▼

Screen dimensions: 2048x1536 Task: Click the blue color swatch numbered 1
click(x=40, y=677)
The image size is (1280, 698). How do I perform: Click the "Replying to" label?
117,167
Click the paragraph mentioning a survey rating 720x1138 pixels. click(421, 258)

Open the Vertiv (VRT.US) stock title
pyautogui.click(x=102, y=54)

▲

▶ **SHORT EXERCISE**
Rewrite all of the rows above, changing "paragraph" to "text block" and leaving everything else as it is.

▶ **OUTPUT FOR THIS TASK**
Screen dimensions: 2048x1536 Task: Click the blue color swatch numbered 1
click(x=40, y=677)
The image size is (1280, 698). How do I perform: Click the "Replying to" label?
117,167
Click the text block mentioning a survey rating 720x1138 pixels. click(421, 258)

Open the Vertiv (VRT.US) stock title
pyautogui.click(x=102, y=54)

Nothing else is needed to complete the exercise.